Affordable housing needs are changing.

With collaboration and creative design, we will be ready!

By: Matt Bartner, AIA, LEED AP

For many of us in the profession “affordable housing” brings to mind tax credits, regulations, and extremely competitive funding toward projects that make an impact in people’s lives. As times change, the reality is that affordable housing is rapidly becoming “everyone’s housing,” especially in the Greater Philadelphia region.

With skyrocketing rents for apartments and high mortgage rates for homeowners, I often wonder whether my children’s generation can ever reasonably afford to own a home. This is not a new problem, just one that has grown continuously during the past two decades.  As architects we must consciously expand the affordable housing conversation so that it encompasses a broader range of typologies and approaches to include residences for everyone: seniors, young families, municipal workers, teachers, students, and healthcare professionals, addressing the different needs, abilities, and challenges in their lives.  With collaboration, partnership, and sharing ideas across many areas of expertise, I do believe together we can advance housing equity across the City.

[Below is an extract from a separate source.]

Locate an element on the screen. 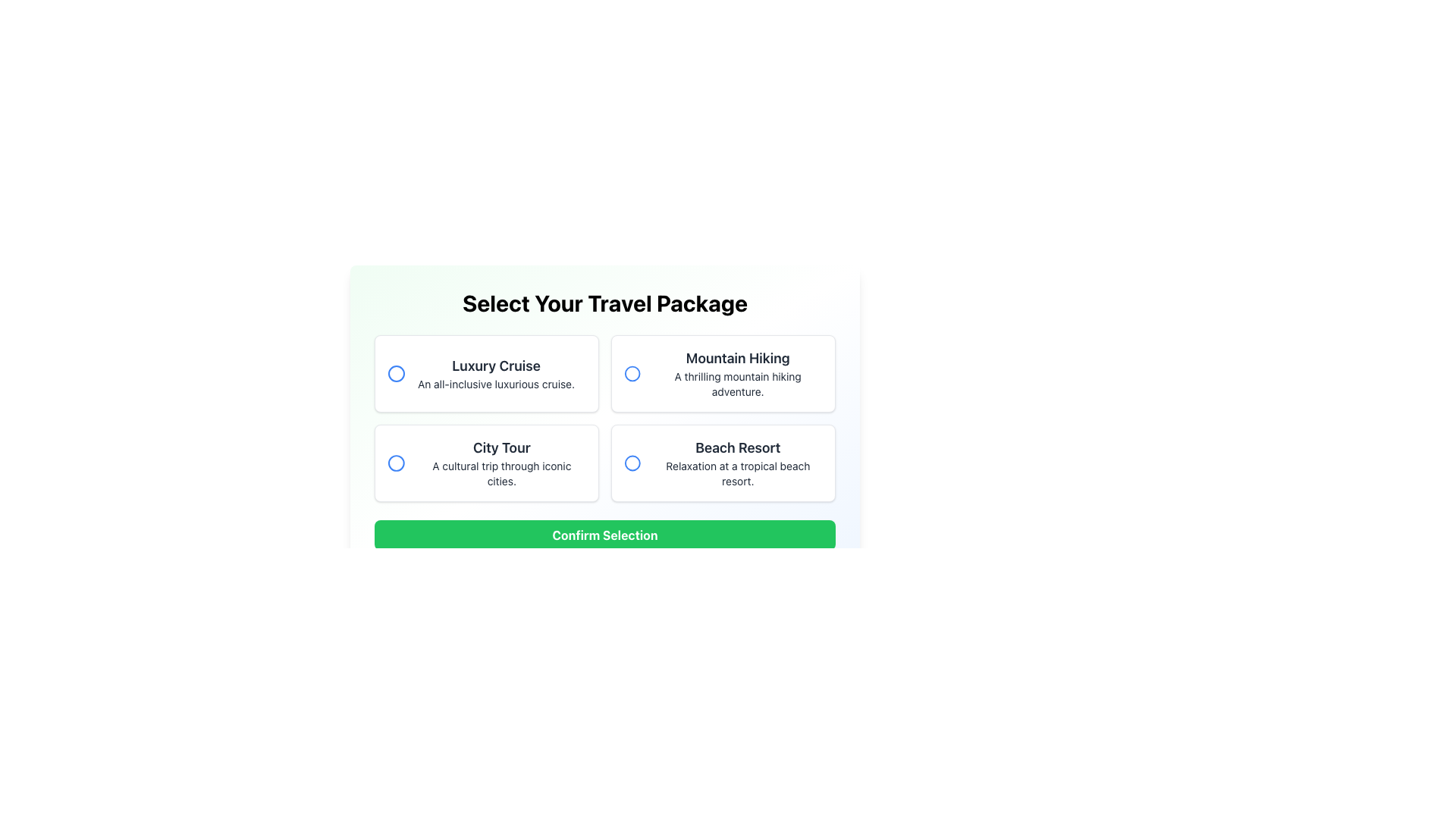 The width and height of the screenshot is (1456, 819). the Text Label that displays 'Beach Resort', located in the lower-right quadrant of the travel options, specifically the third option in the right column under 'Select Your Travel Package' is located at coordinates (738, 447).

In 2021, my team at Thriven Design completed work on The Apartments at New Market West for Mission First Housing Group, creating a five-story midrise building that brought critically needed workforce housing to the Haddington neighborhood. We saw the impact that just 41 units of family rental housing, combined with adjacent services and amenities, could have in spurring further investment and growth in the neighborhood.

I know that much work lies ahead in addressing Philadelphia’s 60,000-unit housing shortage and the growing housing needs of working families and young adults, but I am encouraged that each project we complete gives us lessons to share and new ideas about how to design more efficiently, sustainably, rapidly, and creatively so that when “everyone” needs housing, we will be ready!